Records from a data collection:
◆ ◆ ◆
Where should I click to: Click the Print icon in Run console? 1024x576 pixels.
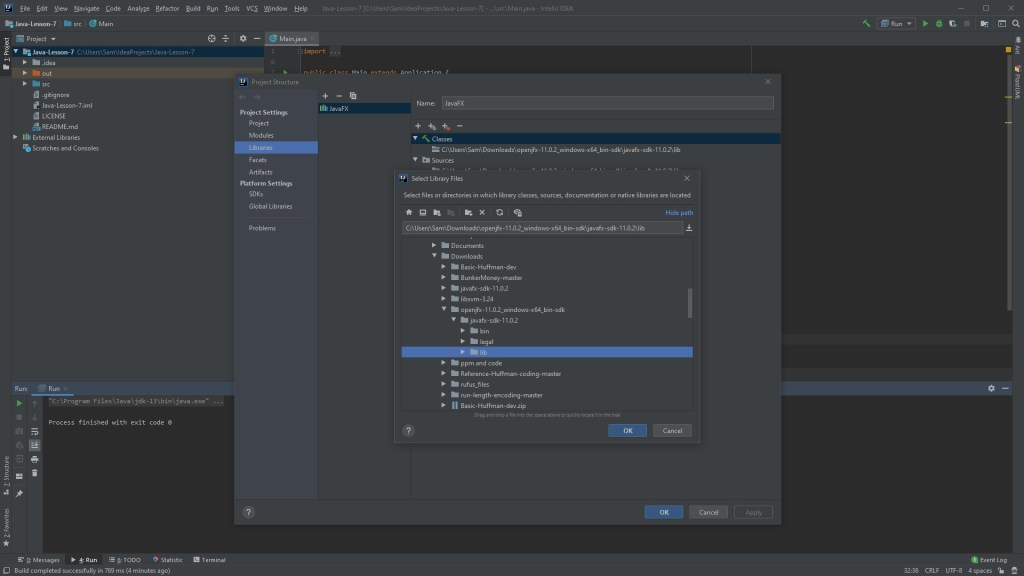point(34,459)
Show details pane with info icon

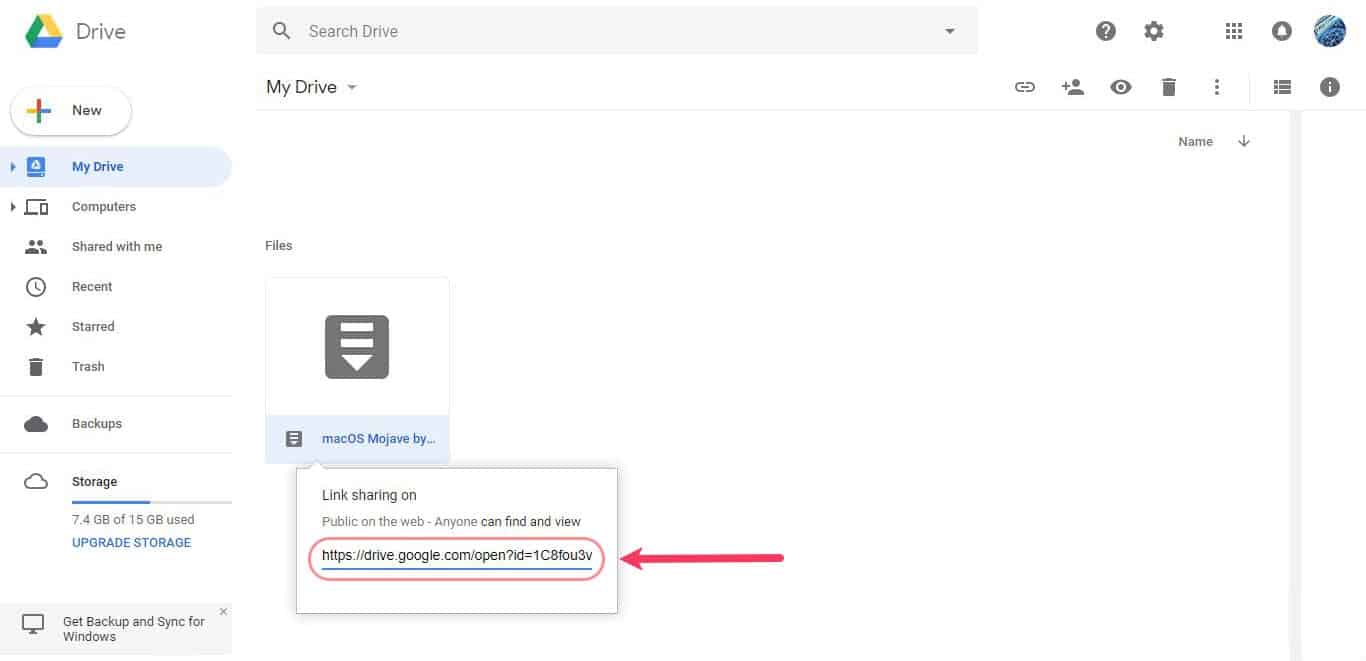coord(1329,87)
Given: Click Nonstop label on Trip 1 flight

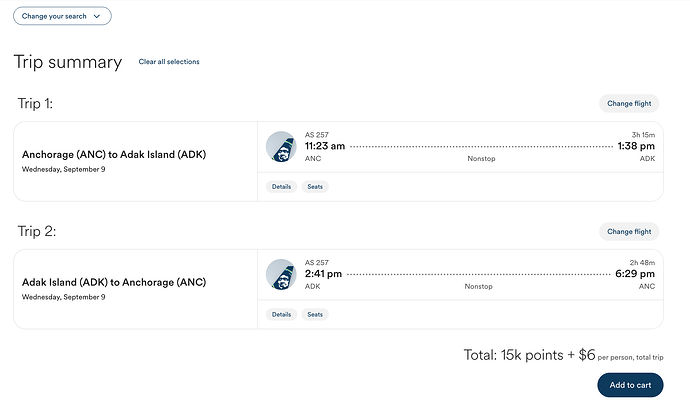Looking at the screenshot, I should click(481, 158).
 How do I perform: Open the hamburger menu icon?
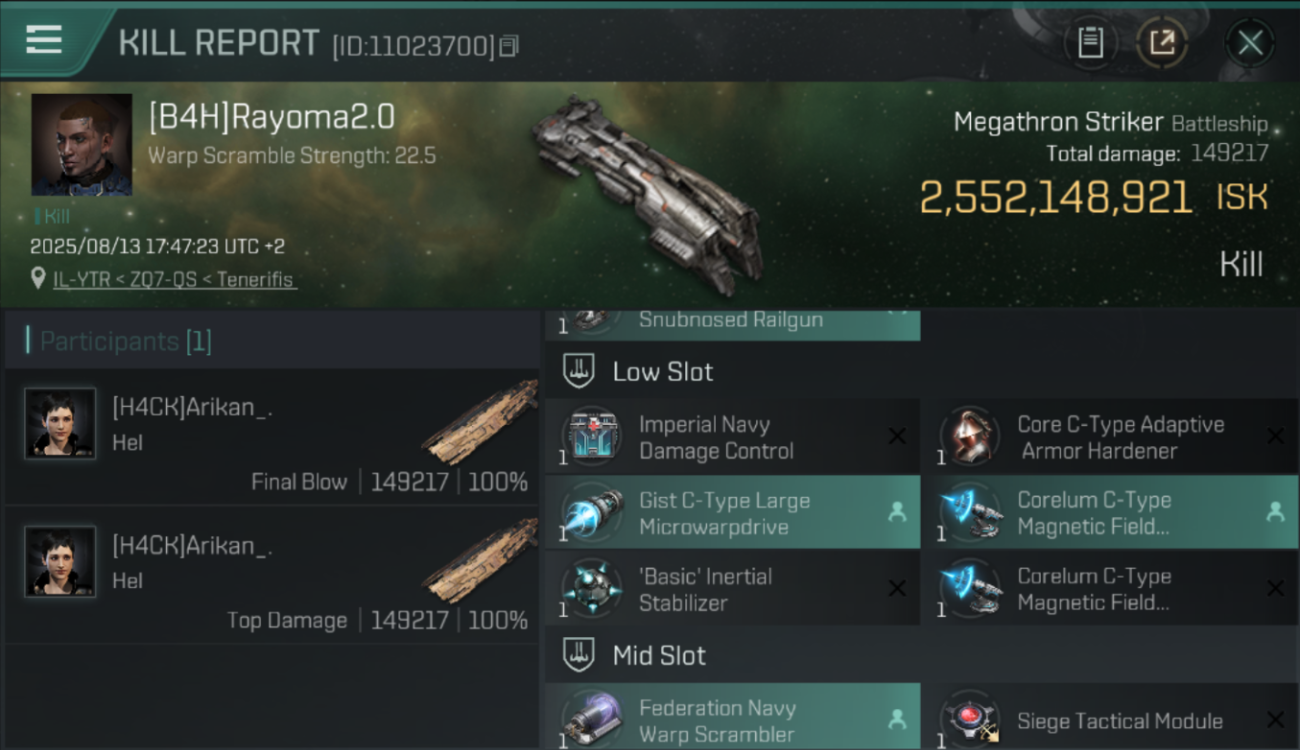click(44, 39)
◆ ◆ ◆
▶ [Assignment]: Without the pictures, give back the entries exactly.

▶ [Result of this task]:
Where should I click to: Click the Print icon in Run console? 1024x576 pixels.
point(34,459)
Show details pane with info icon

coord(1329,87)
Given: Click Nonstop label on Trip 1 flight

Looking at the screenshot, I should click(481, 158).
 How do I perform: Open the hamburger menu icon?
click(44, 39)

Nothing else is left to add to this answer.